​This is a remote Technology Risk Analyst role focused on independently assessing and managing technology risks associated with third-party vendors and service providers. As a key member of the Digital Technology Risk Assurance team, this role drives the organization’s overall risk posture by conducting comprehensive evaluations, identifying vulnerabilities, and ensuring continuous compliance within third-party relationships.

• ​Location: Remote, United States.
• ​Experience (Required): 2–4 years in technology risk, cybersecurity, audit, compliance, or third-party risk management.
• ​Focus: Performing vendor risk assessments, due diligence, ongoing monitoring, and aligning all practices with major industry standards (NIST, ISO 27001).
• ​Work Style: Proactive individual capable of tackling complex challenges with minimal guidance.

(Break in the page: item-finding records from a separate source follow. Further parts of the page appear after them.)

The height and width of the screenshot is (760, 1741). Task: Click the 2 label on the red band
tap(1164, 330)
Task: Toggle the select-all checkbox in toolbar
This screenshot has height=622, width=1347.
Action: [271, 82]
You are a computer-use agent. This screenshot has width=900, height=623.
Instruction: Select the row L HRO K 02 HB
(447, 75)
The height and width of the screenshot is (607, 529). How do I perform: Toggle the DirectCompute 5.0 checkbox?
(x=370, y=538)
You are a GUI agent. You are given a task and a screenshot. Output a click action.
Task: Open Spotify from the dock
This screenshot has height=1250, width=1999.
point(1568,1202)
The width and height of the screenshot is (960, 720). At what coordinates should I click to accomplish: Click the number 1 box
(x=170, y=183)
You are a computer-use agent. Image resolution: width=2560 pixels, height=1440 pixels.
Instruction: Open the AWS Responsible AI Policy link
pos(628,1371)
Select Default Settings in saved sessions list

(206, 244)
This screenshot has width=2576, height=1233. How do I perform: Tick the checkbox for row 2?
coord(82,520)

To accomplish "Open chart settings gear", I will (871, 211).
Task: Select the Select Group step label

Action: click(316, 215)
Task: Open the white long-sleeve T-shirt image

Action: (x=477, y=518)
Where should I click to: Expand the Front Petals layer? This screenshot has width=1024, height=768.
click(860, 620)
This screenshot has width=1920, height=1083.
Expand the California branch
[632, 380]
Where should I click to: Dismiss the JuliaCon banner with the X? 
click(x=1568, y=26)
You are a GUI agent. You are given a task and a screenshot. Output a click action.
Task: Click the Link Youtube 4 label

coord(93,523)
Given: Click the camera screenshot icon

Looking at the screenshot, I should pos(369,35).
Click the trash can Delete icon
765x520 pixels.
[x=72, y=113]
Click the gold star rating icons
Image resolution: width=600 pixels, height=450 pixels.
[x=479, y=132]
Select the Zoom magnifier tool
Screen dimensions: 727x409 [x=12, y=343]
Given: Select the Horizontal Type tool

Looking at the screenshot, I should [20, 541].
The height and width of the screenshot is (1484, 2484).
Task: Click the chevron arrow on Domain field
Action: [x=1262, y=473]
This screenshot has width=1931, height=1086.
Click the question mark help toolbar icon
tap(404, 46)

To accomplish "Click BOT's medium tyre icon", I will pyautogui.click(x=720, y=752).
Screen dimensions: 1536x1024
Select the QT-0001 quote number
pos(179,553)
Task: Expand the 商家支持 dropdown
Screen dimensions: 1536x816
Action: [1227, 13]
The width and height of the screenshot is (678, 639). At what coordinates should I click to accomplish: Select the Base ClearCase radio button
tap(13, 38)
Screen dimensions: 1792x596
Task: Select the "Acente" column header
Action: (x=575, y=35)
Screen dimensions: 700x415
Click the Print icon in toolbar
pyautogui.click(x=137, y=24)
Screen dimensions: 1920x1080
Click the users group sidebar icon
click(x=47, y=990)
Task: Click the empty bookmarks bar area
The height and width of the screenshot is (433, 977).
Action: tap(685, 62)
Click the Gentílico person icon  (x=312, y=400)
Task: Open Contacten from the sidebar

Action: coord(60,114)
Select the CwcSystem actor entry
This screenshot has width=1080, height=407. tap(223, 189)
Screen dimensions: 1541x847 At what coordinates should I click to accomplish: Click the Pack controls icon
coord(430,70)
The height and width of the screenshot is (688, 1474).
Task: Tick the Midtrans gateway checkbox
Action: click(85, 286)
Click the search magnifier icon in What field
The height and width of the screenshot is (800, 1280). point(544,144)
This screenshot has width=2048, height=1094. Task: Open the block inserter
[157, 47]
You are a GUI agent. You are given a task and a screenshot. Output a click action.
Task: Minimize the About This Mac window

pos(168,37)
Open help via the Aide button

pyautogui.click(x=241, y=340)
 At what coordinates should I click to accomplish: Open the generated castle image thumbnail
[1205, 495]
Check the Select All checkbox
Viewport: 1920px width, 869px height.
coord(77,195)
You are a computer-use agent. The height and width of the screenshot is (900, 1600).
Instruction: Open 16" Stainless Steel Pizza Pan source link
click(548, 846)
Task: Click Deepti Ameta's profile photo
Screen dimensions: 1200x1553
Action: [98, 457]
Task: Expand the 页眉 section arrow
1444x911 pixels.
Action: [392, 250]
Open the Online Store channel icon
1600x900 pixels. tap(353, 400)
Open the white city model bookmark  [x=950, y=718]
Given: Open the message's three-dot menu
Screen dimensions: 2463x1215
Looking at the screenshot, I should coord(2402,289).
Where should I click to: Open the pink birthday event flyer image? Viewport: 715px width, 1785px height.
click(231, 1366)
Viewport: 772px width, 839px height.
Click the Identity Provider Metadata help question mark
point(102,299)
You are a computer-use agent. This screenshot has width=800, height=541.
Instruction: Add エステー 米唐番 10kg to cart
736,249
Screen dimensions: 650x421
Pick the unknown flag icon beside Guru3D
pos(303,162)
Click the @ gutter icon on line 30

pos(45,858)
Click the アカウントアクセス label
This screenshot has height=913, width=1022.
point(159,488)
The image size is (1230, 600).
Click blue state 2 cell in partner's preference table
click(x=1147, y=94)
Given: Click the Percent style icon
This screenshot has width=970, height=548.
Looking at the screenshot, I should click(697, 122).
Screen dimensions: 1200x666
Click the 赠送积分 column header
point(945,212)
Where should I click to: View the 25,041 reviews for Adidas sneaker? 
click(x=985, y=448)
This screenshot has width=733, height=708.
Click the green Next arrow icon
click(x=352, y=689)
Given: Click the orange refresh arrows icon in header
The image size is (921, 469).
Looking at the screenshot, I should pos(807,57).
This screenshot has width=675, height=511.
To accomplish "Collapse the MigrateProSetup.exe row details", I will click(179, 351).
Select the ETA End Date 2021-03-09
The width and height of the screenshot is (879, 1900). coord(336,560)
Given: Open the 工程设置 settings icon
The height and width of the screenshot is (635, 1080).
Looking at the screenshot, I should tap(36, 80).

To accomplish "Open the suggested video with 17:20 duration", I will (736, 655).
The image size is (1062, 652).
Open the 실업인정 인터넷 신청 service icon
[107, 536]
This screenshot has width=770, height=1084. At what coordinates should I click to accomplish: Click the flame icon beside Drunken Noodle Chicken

​Essential Functions: Vendor Lifecycle and Compliance

​The Analyst is responsible for the full lifecycle of technology risk assessment across third-party engagements.

• ​Vendor Evaluation: Conduct in-depth evaluations of third-party vendors, encompassing their financial stability, operational performance, and adherence to regulatory compliance requirements.
• ​Risk Identification and Mitigation: Proactively identify potential technology risks and vulnerabilities within third-party relationships, then develop and implement effective mitigation strategies and plans.
• ​Continuous Monitoring: Implement and maintain continuous monitoring of third-party performance and compliance through regular audits, reviews, and performance assessments.
• ​Cross-Functional Collaboration: Foster strong relationships with internal teams (procurement, legal, IT, and compliance) to ensure a unified approach to third-party risk management (TPRM).
• ​Alignment: Ensure all TPRM practices are meticulously aligned with established industry standards (NIST, ISO 27001), regulatory requirements, and organizational goals.
• ​Documentation: Maintain thorough, accurate, and up-to-date records pertaining to all TPRM processes and activities.

​Required and Preferred Qualifications

​The role requires foundational experience in risk frameworks and strong analytical skills.

• ​Required Experience:
  • ​2–4 years in relevant fields (technology risk, cybersecurity, audit, compliance, or TPRM).
  • ​Experience performing vendor risk assessments, due diligence, and ongoing monitoring.
  • ​Working knowledge of risk frameworks (e.g., NIST, ISO 27001).
• ​Preferred Experience:
  • ​3+ years of third-party risk management experience, including process or framework improvement.
  • ​Understanding of IT and cybersecurity concepts (cloud, network, application security).
  • ​Experience automating TPRM workflows or using GRC platforms (e.g., ServiceNow).
  • ​Experience managing the full vendor risk lifecycle (onboarding through offboarding).
• ​Certifications (Preferred): Professional certifications such as CISA, CISM, CRISC, CISSP, CTPRA, or similar.